Case No. 3 presented a 71-year-old man with a raised lesion on his right cheek. He also had a significant medical history to consider, including a previous case of basal cell carcinoma in his 50s. The biopsy revealed a moderately differentiated SCC, with the patient’s age and comorbidities presenting clinical challenges. The 40-GEP test classified the tumor as Class 2B, indicating high risk and the need for adjuvant radiation therapy after Mohs surgery. For ambiguous stage II SCC, 40-GEP offers critical clarity, identifying patients who are likely to benefit from radiation and reducing metastatic progression by up to 50% over 5 years when properly treated.
“There's really no other tool that provides this information that's unique to the patient in front of us,” Singh noted. “This tool incorporates the patient's age and other risk factors that the pathologist is unable to consider in the diagnosis in the realm of cutaneous SCC.”

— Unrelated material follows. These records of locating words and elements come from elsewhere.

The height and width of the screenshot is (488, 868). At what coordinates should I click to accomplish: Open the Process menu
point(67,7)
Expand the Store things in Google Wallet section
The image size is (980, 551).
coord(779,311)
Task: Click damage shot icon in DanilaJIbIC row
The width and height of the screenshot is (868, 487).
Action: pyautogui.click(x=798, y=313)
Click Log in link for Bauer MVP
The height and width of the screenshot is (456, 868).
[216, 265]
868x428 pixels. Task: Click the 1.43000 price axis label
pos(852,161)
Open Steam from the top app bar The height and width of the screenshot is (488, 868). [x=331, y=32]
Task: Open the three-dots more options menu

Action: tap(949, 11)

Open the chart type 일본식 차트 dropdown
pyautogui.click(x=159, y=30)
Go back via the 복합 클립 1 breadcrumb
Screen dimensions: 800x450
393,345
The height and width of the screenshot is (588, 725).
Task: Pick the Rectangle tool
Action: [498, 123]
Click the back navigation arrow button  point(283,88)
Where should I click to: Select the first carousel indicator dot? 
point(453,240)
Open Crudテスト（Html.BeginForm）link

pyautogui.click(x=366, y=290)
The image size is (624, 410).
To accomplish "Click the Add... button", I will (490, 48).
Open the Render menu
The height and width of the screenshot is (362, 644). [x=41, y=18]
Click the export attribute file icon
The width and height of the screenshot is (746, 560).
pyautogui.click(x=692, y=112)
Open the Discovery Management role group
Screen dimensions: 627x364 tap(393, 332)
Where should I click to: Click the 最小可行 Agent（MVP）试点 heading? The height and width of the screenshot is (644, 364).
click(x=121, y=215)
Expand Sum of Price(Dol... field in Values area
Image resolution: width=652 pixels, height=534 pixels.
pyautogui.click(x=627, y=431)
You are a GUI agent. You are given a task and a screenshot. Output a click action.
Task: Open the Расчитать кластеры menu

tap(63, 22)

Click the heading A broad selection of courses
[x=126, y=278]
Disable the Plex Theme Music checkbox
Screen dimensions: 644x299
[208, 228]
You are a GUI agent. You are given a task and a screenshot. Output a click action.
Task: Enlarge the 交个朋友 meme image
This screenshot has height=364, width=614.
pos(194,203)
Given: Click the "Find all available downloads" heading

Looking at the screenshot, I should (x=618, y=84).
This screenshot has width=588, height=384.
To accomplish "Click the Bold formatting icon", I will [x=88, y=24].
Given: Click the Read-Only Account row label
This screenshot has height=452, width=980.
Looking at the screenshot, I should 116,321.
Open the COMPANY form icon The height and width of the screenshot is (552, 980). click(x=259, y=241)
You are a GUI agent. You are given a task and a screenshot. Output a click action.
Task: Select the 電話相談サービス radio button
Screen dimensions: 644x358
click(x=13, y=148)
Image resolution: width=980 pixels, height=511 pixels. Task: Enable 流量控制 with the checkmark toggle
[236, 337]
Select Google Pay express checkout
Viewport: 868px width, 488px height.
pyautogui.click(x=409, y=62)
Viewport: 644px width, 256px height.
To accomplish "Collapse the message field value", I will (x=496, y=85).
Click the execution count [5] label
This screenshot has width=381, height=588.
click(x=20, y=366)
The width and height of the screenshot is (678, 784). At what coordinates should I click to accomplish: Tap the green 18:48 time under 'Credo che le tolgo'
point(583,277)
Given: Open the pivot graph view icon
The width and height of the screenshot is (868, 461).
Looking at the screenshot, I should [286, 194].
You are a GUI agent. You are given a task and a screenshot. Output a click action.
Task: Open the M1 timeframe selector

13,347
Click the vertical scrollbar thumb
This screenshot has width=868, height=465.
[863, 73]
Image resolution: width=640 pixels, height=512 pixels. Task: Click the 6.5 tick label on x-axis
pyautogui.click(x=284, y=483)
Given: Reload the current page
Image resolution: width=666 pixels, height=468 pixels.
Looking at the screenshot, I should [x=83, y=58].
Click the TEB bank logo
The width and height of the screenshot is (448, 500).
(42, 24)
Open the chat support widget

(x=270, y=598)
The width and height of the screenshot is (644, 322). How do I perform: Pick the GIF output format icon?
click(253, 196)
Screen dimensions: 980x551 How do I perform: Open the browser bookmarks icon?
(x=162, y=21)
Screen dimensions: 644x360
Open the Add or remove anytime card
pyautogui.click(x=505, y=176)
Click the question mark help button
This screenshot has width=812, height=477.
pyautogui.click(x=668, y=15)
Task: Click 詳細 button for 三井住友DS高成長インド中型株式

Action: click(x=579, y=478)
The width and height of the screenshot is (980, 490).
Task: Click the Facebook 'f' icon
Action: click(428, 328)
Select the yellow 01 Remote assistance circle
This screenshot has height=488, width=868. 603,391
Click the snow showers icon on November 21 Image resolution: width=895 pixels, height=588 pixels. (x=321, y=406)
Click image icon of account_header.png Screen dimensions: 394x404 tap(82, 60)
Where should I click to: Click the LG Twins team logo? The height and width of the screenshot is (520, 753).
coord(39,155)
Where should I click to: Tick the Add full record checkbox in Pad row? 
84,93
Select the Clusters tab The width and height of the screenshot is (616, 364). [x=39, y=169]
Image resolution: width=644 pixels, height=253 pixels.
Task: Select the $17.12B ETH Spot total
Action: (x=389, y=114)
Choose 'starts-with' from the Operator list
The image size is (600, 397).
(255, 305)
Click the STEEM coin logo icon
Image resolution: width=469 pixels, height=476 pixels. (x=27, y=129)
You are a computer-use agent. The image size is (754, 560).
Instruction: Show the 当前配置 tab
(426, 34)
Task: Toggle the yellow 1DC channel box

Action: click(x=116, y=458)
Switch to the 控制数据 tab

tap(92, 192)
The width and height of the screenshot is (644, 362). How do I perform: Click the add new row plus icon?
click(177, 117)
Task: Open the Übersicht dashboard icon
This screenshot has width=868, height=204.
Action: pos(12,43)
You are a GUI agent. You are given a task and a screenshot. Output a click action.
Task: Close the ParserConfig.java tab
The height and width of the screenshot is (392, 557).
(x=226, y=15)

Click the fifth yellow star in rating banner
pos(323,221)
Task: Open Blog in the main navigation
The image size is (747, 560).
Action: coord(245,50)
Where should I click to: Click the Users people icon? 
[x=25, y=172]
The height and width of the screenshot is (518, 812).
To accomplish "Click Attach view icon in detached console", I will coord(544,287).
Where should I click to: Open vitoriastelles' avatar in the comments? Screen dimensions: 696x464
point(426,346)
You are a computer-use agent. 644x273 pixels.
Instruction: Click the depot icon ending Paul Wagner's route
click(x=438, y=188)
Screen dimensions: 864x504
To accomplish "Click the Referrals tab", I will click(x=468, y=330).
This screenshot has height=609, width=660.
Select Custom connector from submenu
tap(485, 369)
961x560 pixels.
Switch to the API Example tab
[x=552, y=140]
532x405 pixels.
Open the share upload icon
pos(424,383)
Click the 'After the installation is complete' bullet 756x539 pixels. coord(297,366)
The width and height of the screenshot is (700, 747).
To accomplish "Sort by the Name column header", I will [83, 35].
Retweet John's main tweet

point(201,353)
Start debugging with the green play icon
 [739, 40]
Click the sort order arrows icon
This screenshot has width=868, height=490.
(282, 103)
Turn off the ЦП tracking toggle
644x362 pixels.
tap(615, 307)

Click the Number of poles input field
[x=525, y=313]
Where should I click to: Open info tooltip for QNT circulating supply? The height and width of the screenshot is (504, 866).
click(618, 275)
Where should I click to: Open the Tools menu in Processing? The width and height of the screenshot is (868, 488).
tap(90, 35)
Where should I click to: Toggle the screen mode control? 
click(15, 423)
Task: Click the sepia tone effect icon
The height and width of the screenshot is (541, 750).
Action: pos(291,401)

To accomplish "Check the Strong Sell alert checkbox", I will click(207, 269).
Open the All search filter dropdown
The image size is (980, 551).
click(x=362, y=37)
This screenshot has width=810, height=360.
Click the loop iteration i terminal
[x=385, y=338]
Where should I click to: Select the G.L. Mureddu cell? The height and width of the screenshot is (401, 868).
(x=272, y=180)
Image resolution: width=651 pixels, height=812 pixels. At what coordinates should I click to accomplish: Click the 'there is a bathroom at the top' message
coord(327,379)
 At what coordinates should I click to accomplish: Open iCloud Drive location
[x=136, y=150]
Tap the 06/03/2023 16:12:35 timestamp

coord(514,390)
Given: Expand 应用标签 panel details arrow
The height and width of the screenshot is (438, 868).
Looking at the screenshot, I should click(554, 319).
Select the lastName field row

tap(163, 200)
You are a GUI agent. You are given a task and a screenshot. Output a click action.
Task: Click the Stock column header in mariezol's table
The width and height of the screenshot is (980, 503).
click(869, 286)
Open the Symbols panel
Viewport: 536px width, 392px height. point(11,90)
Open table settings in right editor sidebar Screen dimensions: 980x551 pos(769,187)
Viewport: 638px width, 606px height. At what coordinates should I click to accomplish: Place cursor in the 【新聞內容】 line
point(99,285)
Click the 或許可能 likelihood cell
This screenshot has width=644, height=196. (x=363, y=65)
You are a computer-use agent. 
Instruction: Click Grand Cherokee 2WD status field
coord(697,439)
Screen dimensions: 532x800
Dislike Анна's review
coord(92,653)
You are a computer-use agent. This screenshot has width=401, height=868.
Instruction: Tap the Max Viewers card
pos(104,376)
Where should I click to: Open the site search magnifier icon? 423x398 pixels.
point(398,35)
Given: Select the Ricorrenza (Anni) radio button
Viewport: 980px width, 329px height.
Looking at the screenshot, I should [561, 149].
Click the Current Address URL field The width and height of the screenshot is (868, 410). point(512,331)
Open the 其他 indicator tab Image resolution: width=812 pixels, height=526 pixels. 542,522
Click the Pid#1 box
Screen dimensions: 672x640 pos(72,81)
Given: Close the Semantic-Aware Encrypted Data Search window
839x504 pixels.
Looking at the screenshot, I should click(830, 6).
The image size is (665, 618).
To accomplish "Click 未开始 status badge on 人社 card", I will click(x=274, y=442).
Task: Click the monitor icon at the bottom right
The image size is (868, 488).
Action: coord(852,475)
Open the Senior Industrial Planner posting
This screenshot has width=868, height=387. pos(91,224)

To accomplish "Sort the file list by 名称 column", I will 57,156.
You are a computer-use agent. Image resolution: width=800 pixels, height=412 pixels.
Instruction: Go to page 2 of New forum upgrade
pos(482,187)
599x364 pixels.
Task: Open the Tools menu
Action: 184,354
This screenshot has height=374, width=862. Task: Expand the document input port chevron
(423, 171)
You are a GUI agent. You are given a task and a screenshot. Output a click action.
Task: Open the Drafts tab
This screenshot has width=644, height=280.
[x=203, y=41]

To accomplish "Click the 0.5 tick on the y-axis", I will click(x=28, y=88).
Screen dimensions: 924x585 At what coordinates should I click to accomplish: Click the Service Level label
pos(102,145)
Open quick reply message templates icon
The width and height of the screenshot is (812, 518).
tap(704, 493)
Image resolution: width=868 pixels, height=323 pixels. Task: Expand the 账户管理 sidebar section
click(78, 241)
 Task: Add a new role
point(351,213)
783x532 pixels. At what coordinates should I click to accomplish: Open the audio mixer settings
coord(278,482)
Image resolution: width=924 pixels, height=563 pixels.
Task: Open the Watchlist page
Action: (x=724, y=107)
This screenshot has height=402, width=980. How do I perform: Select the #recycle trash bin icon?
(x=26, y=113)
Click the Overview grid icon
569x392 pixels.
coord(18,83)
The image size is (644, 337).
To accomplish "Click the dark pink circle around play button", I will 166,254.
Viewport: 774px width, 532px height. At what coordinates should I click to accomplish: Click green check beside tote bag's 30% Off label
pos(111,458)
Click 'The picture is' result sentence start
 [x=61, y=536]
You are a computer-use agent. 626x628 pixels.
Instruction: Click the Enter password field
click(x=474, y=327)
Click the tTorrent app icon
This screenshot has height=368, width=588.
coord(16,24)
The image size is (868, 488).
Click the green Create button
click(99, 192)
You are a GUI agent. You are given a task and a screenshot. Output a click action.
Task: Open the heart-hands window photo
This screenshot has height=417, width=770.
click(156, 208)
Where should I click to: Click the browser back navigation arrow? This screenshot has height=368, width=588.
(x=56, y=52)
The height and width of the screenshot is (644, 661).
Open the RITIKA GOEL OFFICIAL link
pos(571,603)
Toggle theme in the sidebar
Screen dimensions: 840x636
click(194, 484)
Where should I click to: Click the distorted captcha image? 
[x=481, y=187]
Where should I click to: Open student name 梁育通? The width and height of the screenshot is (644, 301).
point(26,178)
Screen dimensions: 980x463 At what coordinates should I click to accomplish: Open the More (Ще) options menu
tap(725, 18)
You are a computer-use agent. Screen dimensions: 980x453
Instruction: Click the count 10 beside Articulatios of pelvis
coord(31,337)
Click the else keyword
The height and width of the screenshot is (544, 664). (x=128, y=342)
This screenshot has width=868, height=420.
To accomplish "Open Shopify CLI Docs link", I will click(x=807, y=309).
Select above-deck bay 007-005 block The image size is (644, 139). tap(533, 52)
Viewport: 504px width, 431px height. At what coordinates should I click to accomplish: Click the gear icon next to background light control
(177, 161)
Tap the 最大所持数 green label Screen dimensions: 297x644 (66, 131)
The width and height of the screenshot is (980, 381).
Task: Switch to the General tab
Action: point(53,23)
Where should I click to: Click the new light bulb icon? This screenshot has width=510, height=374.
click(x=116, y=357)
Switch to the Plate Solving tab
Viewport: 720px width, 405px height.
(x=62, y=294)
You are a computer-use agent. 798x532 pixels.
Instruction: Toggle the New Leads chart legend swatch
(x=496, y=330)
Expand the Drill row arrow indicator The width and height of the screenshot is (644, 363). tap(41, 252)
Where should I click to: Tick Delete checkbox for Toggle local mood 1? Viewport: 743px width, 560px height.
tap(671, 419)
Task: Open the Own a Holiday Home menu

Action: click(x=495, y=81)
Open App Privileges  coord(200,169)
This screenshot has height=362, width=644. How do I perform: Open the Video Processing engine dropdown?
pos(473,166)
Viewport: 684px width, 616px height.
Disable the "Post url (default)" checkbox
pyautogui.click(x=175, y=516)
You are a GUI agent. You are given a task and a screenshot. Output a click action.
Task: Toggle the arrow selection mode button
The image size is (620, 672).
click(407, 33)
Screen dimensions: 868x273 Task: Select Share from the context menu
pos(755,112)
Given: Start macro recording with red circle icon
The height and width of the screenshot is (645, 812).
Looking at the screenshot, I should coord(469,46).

Throughout the session, he emphasized that GEP testing is changing clinical pathways by integrating personalized molecular diagnostics into skin cancer management. Several attendees noted that access to GEP results has led to fundamentally different treatment decisions, including earlier referrals to surgical or medical oncology, avoidance of invasive procedures, and timely referral for radiation therapy. These tools enable dermatologists to move beyond population-based staging and treat patients in a risk-aligned, personalized manner.
In this landscape, GEP testing, particularly DecisionDx-Melanoma and DecisionDx-SCC, serves as a vital resource in helping dermatologists make informed, biologically driven treatment choices that improve both survival and quality of care. The roundtable conversation emphasized how precision medicine is reshaping dermatologic oncology, and as Singh noted, GEP testing offers a new layer of risk assessment that bridges the gap between clinical staging and real-world outcomes.